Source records
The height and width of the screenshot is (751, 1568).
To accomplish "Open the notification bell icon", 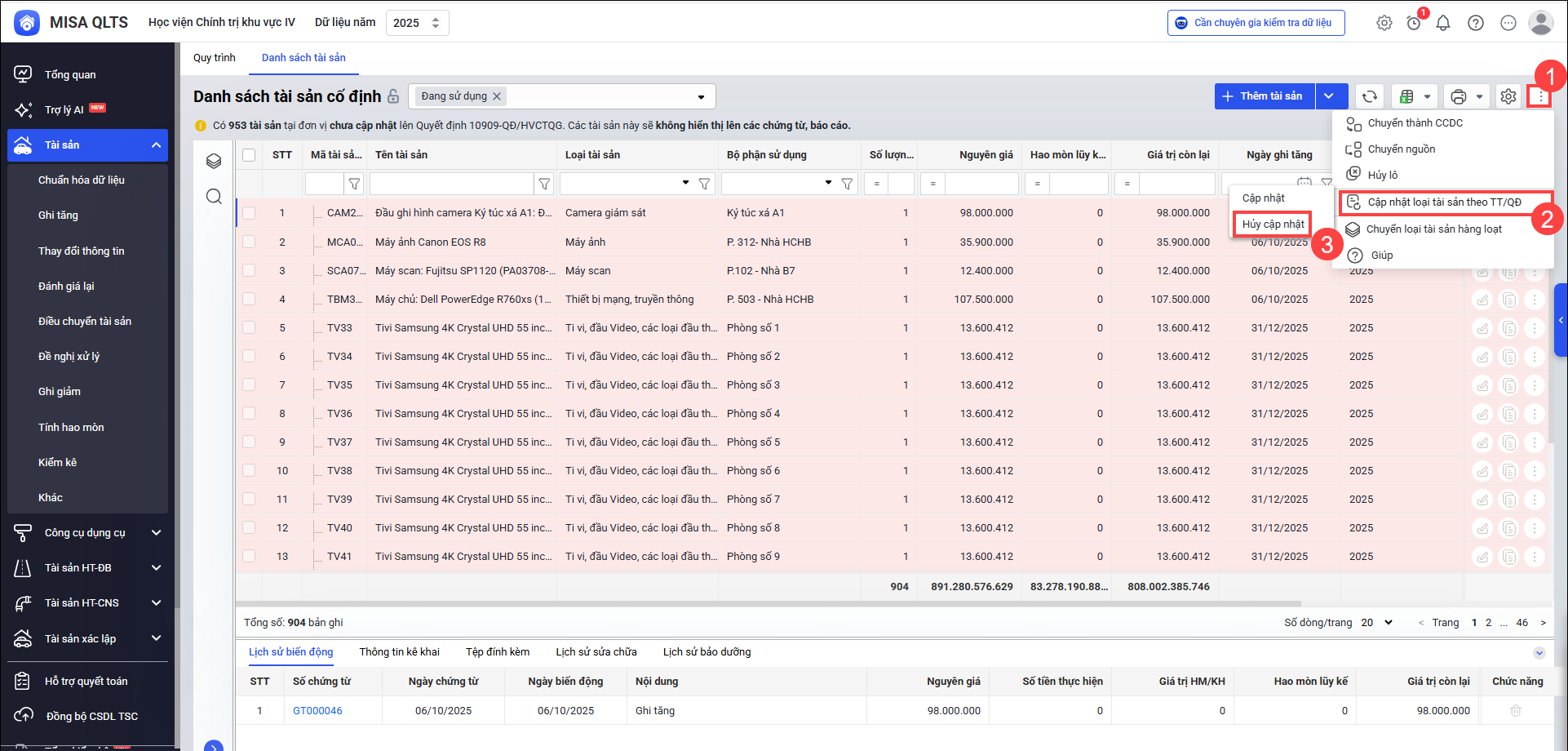I will point(1443,23).
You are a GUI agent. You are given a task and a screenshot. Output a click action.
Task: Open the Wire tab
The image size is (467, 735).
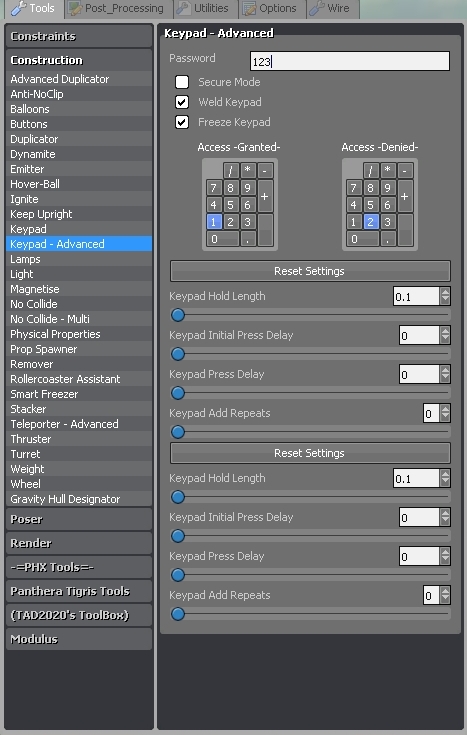[332, 8]
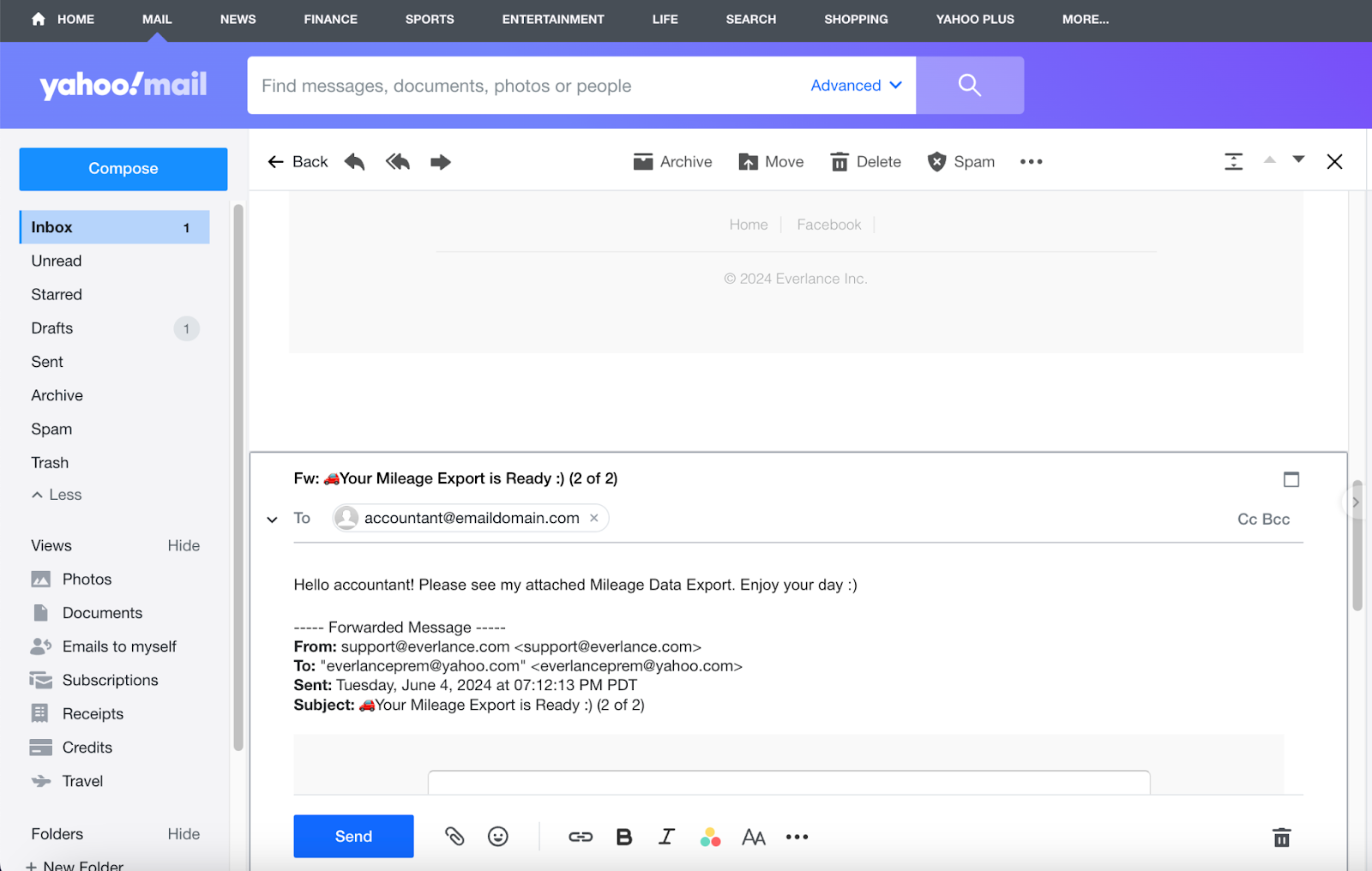This screenshot has width=1372, height=871.
Task: Open the Drafts folder
Action: [52, 328]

▶ _Task statement_: Where pictures appear, omit them, and transcribe exactly, with nothing else, the lines from the line with "You are a GUI" through the final line of the records above, both ends included.

▶ _The answer_:
You are a GUI agent. You are given a task and a screenshot. Output a click action.
Task: Open the Wire tab
The image size is (467, 735).
[332, 8]
This screenshot has width=1372, height=871.
Task: Open the Drafts folder
Action: [52, 328]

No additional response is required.